▶ [WORK ORDER]:
Starting with the line that holds "The height and", reproduce each line through the last one of the data, exactly as written. Pictures are not copied.
%%
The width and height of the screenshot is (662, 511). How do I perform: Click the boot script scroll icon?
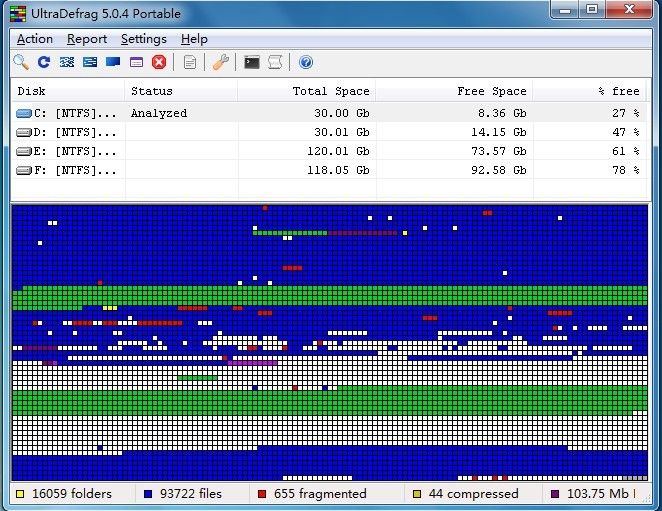coord(275,62)
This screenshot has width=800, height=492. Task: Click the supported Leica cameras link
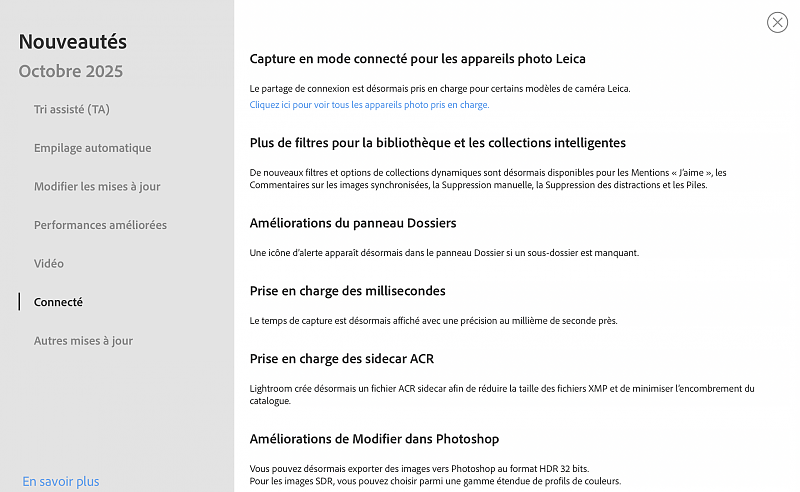coord(369,104)
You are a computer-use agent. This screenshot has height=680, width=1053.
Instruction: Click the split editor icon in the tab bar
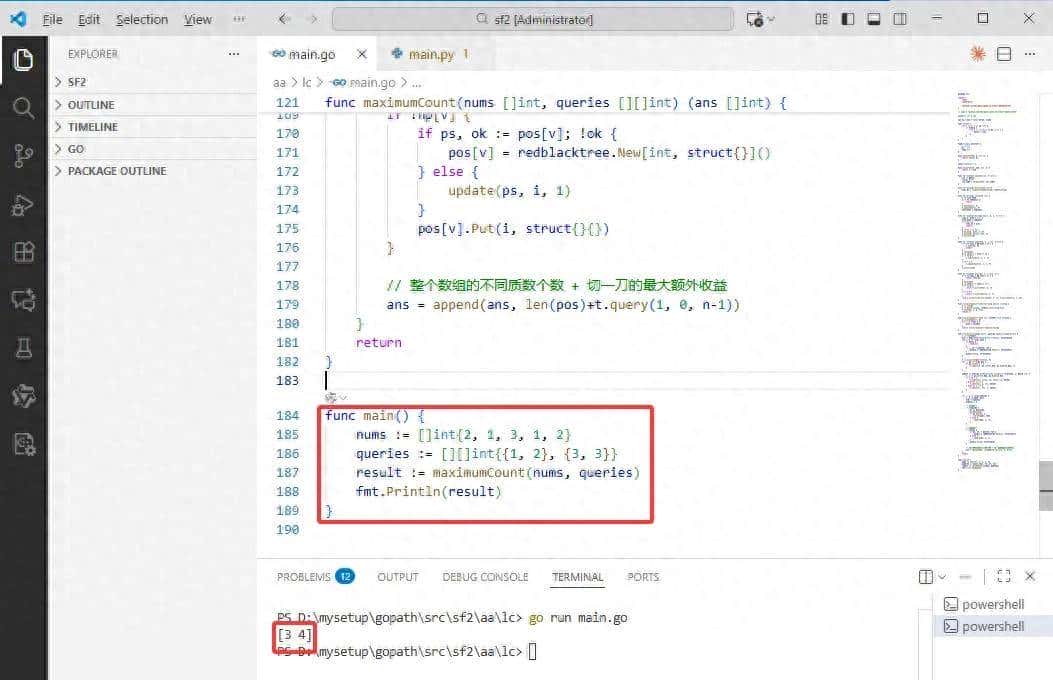point(1004,54)
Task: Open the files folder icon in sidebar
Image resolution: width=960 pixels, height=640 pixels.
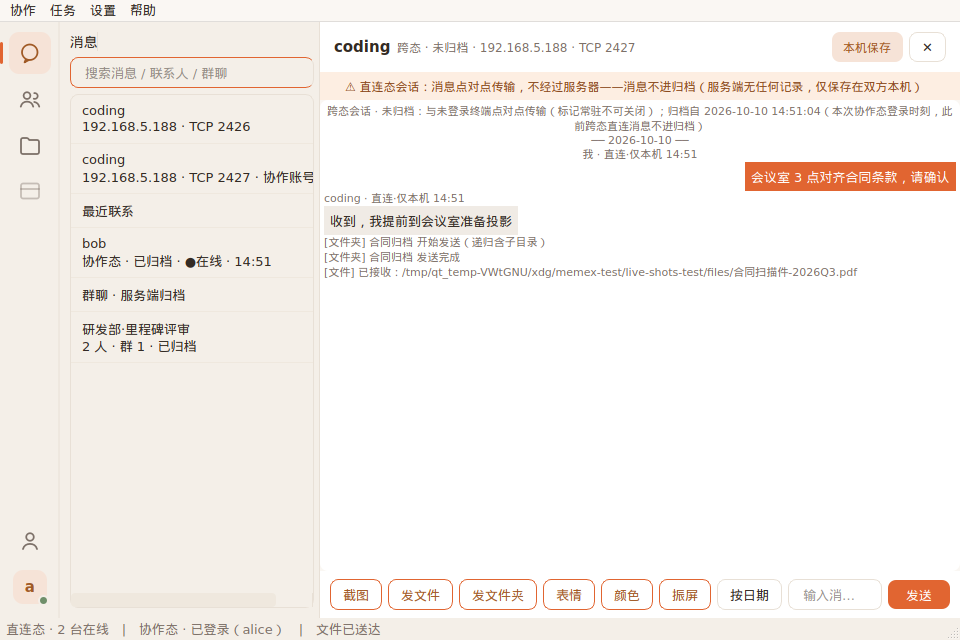Action: [x=29, y=146]
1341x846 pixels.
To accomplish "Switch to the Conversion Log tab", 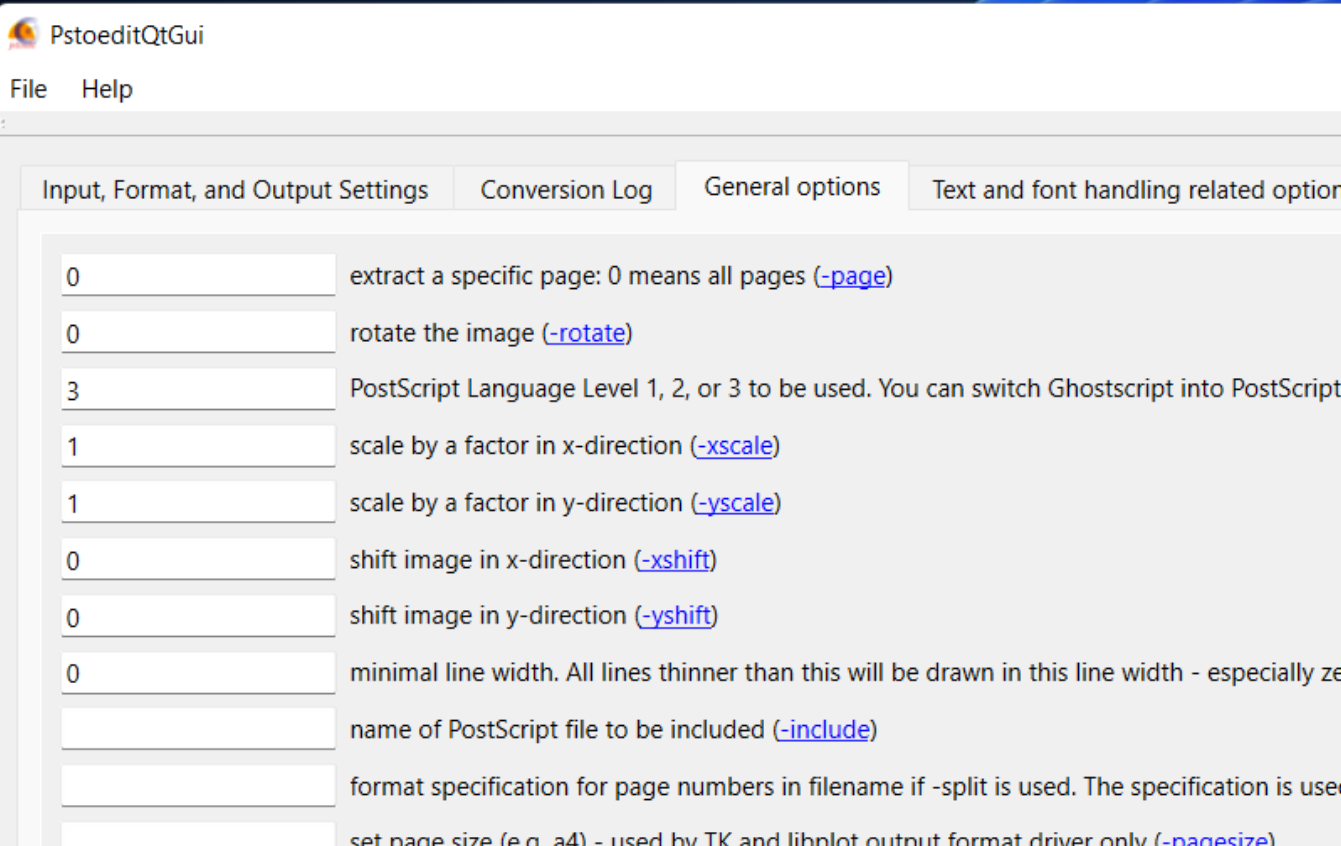I will tap(565, 188).
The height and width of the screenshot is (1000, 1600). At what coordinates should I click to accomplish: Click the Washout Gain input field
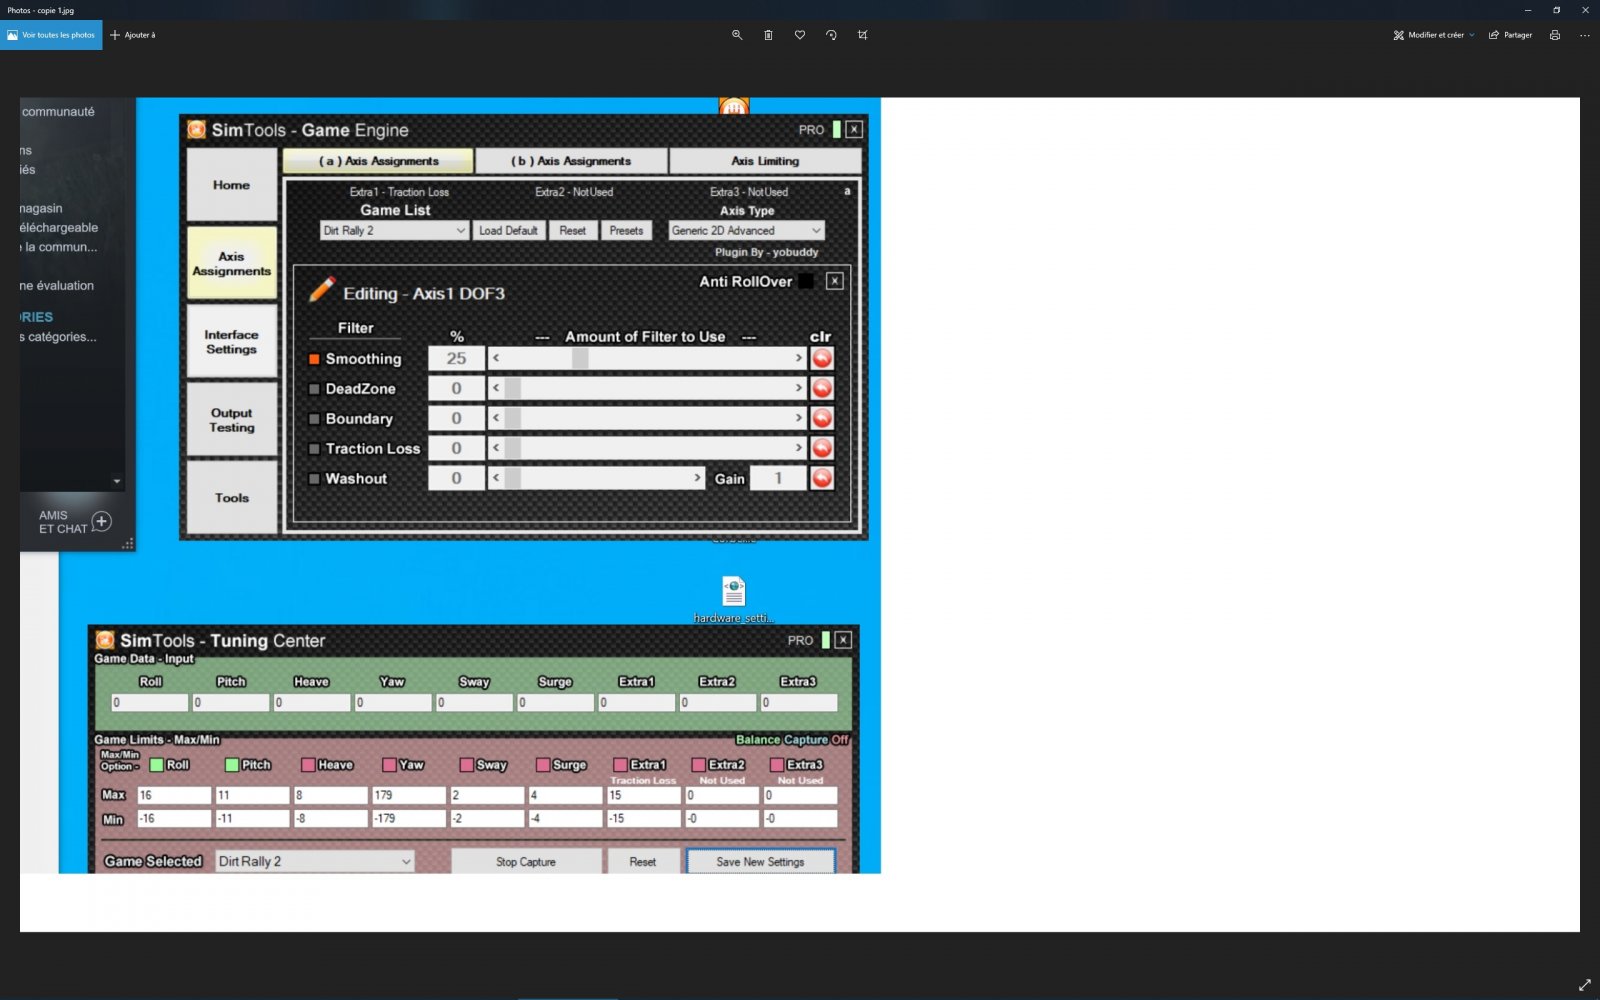tap(778, 479)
%%
▶ [ANSWER AREA]:
The height and width of the screenshot is (1000, 1600). At what coordinates should I click to accomplish: Click the Washout Gain input field
tap(778, 479)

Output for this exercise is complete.